Dr. Ben Carson at CPAC 2014: ‘The most important person, when it comes to the future, is you.’
Wise and gentle neurosurgeon Dr. Ben Carson hates political correctness. He’s not wild about “dummies” who twist common-sense things he says into absurd slander. And anyone who wants to tell him America is not an exceptional nation is cordially invited to “go jump in a lake.”
Simple common sense is Dr. Carson’s watchword. He looks around the Beltway and sees a neurotic, overwrought dominant culture that has ordinary folks “beaten into submission” and “afraid to speak up for what they believe.” He’s not going to be bullied himself, and he encouraged everyone else to follow his lead, tearing the badges away from the P.C. police and enjoying a few laughs at their expense. He understands the Left’s game, as laid out by radical guru Saul Alinsky, and he’s ready to play.
Carson was greeted by a packed hall festooned with flags urging him to run for President. He began his speech by introducing his wife to the crowd. When he glanced at the clock and announced he was running out of time, the walls rang with cries for him to keep going. There is a great appetite for the intelligence, good humor, and common sense that he offers. His speech was a half-dozen seemingly disconnected things that happened to be on his mind that day. The audience would happily have remained if another twenty thoughts had occurred to him.

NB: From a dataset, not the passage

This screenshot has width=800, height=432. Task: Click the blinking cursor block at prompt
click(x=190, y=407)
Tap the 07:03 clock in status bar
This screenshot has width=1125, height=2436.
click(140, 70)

What makes Carson so arresting? I think it’s the contrast between his soft-spoken manner and the sheer defiance of his words. His voice is a pitcher of fresh lemonade, but what he’s saying echoes with the sound of thunder. He’s not interested in pushing anyone around… or in getting pushed. There are a lot of decent, hard-working, community-minded people in the world who recoil from declarations of defiance shouted by fiery revolutionaries, but they’ll nod in agreement with Ben Carson. He’s conservative in the purest sense of the word, bearing witness of a recent past that worked better than much of what we have today, reminding people of truths they have been ordered to forget.
For example, he mentioned that he’s often asked if he misses his medical practice. “I miss what medicine used to be,” he mused. “I don’t miss what it has become.” He views ObamaCare as “the most massive shift of power that ever occurred,” and encourages returning that power to the people.
How did he rise from humble beginnings to become a world-renowned surgeon? “Because we live in a land of opportunity, because I had a mother who took no excuses, and because I believe in God.”
“I still believe that marriage is between a man and a woman,” he stated simply, adding that “of course gay people should have the same rights as everyone else, but they don’t get extra rights. They don’t get to re-define marriage.”
Carson bristled as he recounted pressure brought to bear against a friend, Dr. Melanie Cooper, who faces boycotts of her banquet for a diabetes foundation because Carson was invited to attend. “They say, ‘We don’t want him spewing his poison, particularly to the young people.’ Well, I wonder what that poison would be? Would that be the poison of self-reliance and self-respect that people should have? Would that be the poison of telling people in minority communities that they need to learn how to turn over the dollar a few times in their community, before they send it out and that’s how you create wealth… and that you should reach back and pull others with you… and if you do that, you don’t have to depend on anybody else? Would it be the poison of talking about how education is the key, that you don’t have to be a victim, that it’s a matter of your mind and what you decide to do, and that the most important person when it comes to your future is you, and the decisions that you make, and the things you decide to do? This is America. We are free, and we can do that.”
“And most importantly, would it be the poison of putting what God says before what any man says?” he concluded. Yes, I think that might just be the poison his adversaries have in mind.
I don’t know if the people carrying all those Ben Carson for President signs will get what they want. He doesn’t give off that “running for President” vibe. He’s still a lovably awkward speaker – he plows right through his applause lines, appearing surprised when the roof comes down. He doesn’t seem interested in rounding up the kind of organization he would need to mount a run for office.
We all love the idea of plain-spoken Cincinnatus striding from his daily labors into high office, but we should also realize that a presidential run is incredibly hard work. Carson himself might chuckle at the notion of getting politics out of politics; he’s devoid of both cynicism and illusions. For right now, he just has a few things he wants to talk about, a bit of advice to offer… and he really hates seeing good people get pushed around by bullies.